At a certain point our guide made a whistling sound, and someone whistled back. Apparently the lemur-spotter had found some lemurs nearby. We walked off the trail, up through the dense forest, trying to be careful where we stepped…over fallen branches, pushing aside leaves, twigs sometimes snapping in our faces.

Our guide beckoned, then pointed upwards. Wayyy up in the trees you could see two furry forms. I whipped out my camera, already set up with my telephoto lens – this is why I bought it! I zoomed all the way in. Sure enough, there they were: two Golden Bamboo Lemurs – one of the rarer species! We watched them cuddle, and later spotted a third.

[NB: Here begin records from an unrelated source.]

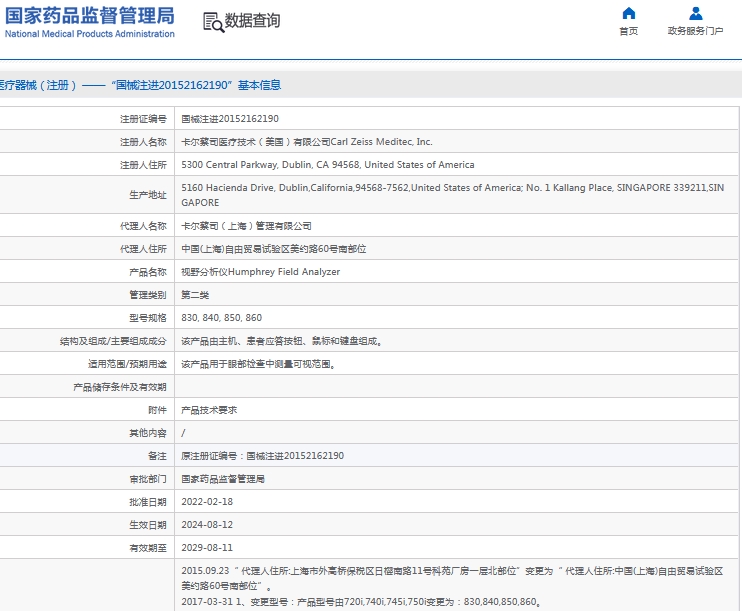Click the 国家药品监督管理局 logo

point(89,15)
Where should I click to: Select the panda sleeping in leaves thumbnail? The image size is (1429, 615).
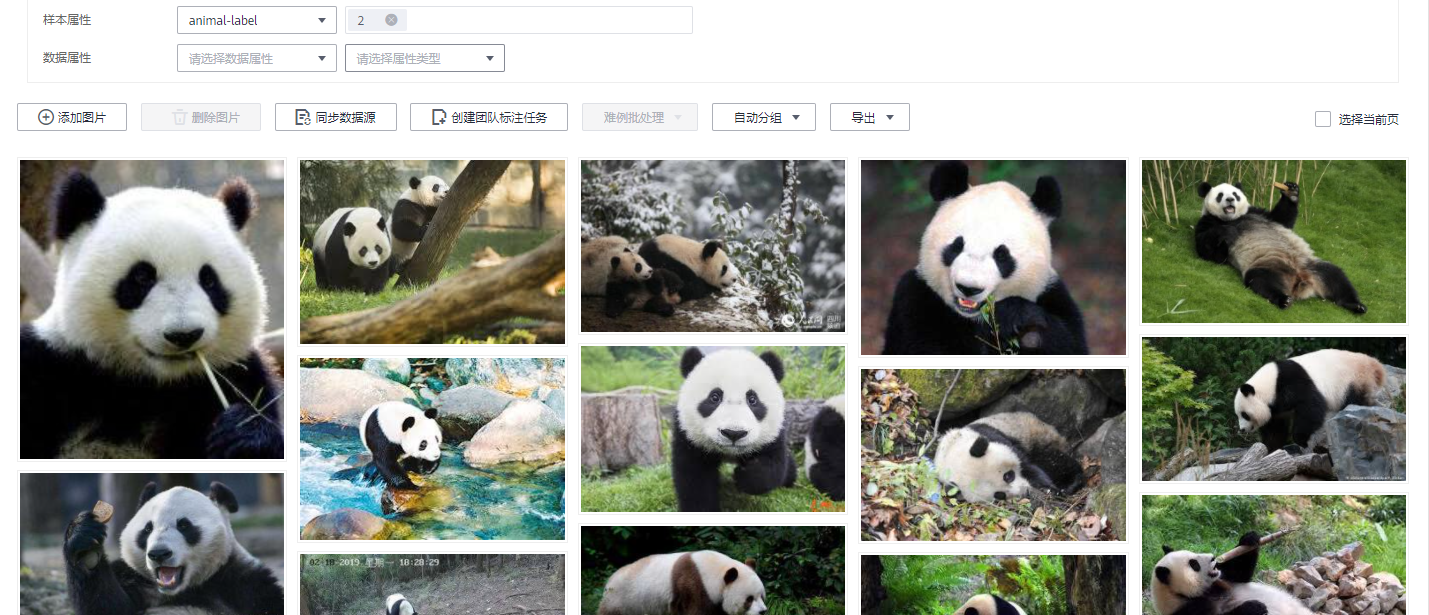tap(993, 454)
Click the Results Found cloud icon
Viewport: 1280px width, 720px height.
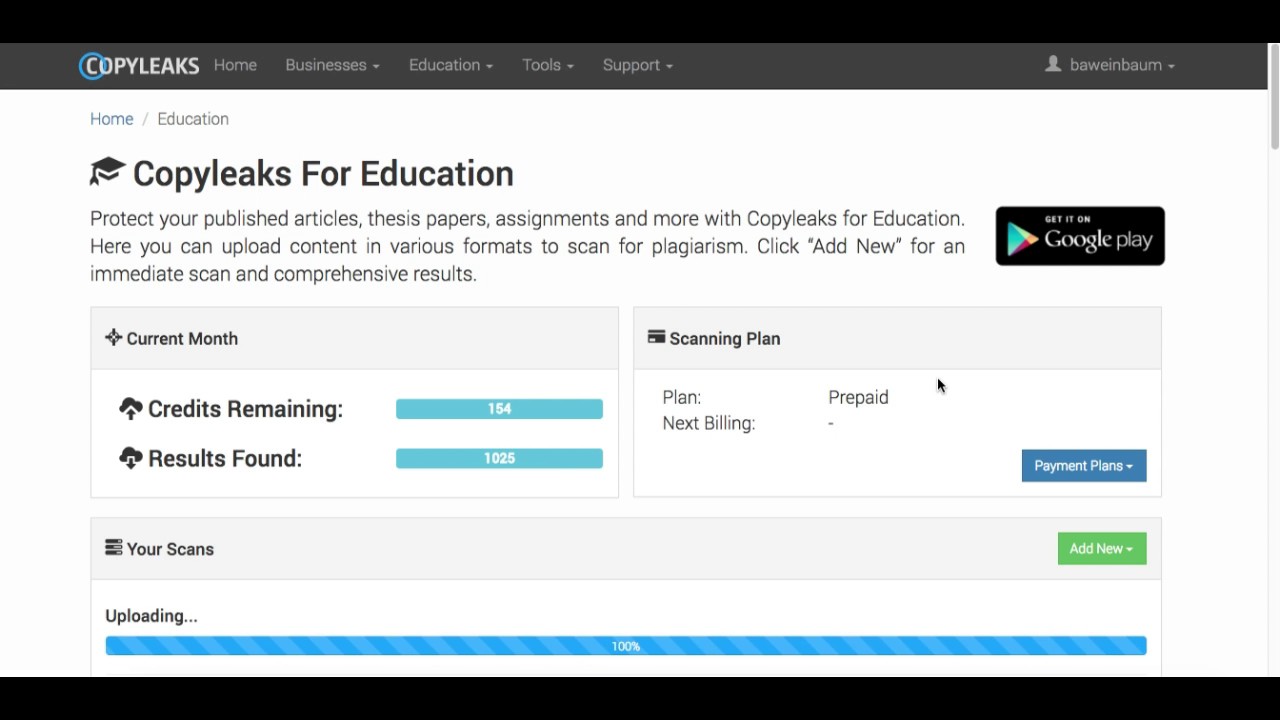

The guide and spotter sort of provoked them by moving some branches, and they moved a bit more. Then one began to urinate – almost directly on us!

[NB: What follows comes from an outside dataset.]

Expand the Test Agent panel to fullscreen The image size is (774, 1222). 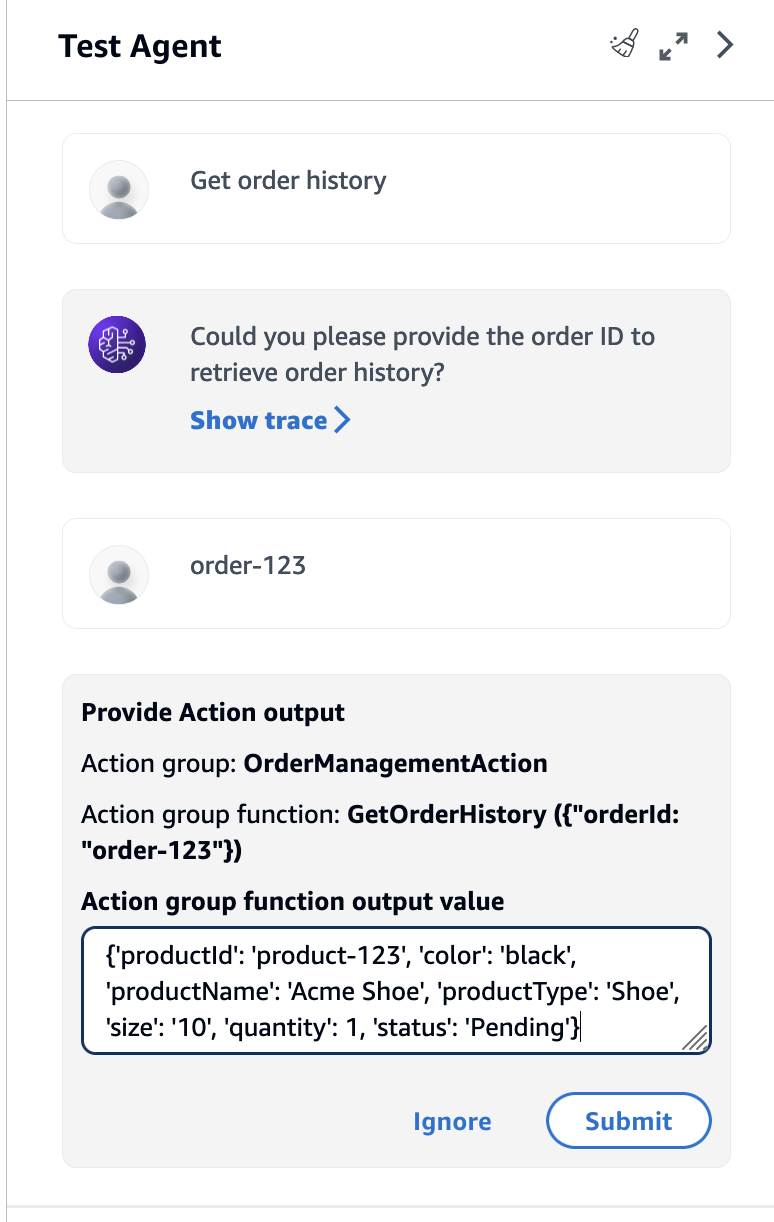[673, 45]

Another group with a guide came along to look at these lemurs, so we moved on, and our lemur-spotter disappeared – for the moment...

We continued on up the hill to a point de belle vue (beautiful view point); there was a wooden deck overlooking a huge portion of the forested valley. Our guide beckoned again – he was tossing little pieces of banana to two mongooses. All I really knew about mongooses (mongeese? What is the plural of ‘mongoose’?) are that they’re in the rodent family and that they can kill snakes, even poisonous ones like cobras. These two had reddish brown fur and looked a lot like ferrets – very cut! [pictures will be on flickr in a few weeks]. There were also more of the little green geckos I had seen earlier on the banana trees – they swarmed around the piece of banana the guide offered them [see photo on previous post], licking the fruit with pink tongues. We relaxed – I ate a banana myself, as I was feeling light-headed – and absorbed some sun.

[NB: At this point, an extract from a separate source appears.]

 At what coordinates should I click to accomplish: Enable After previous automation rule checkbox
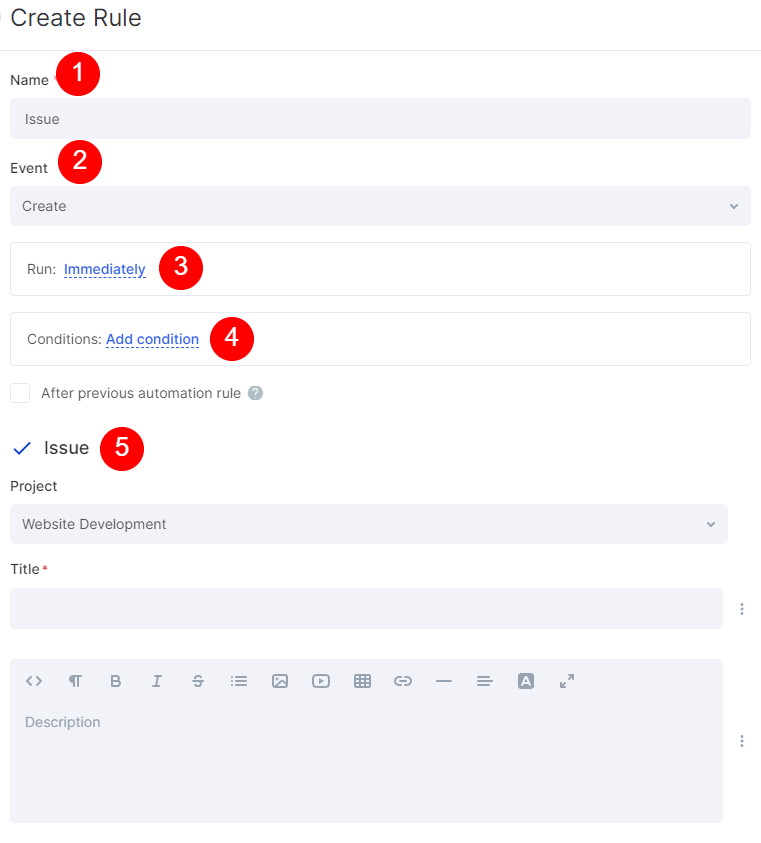(x=20, y=393)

Soon enough, though, our guide got a call on his cell phone – the spotter had found some more lemurs! I was a little disappointed by the whole spotter and cell phone deal – seems like a very artificial way to see wildlife, and the rapidity with which this spotter seemed to be finding these lemurs almost made me think that he was hiding lemurs in cages in the woods and running and releasing them as we made our way over to see them!

Still, I don’t want to complain too much – they were LEMURS after all!

This next group of lemurs were Brown Red-Ruffed Lemurs, very cute [see photo]. We saw both males and females, with the former actually being the smaller, the latter the larger – not what you would expect in the animal kingdom.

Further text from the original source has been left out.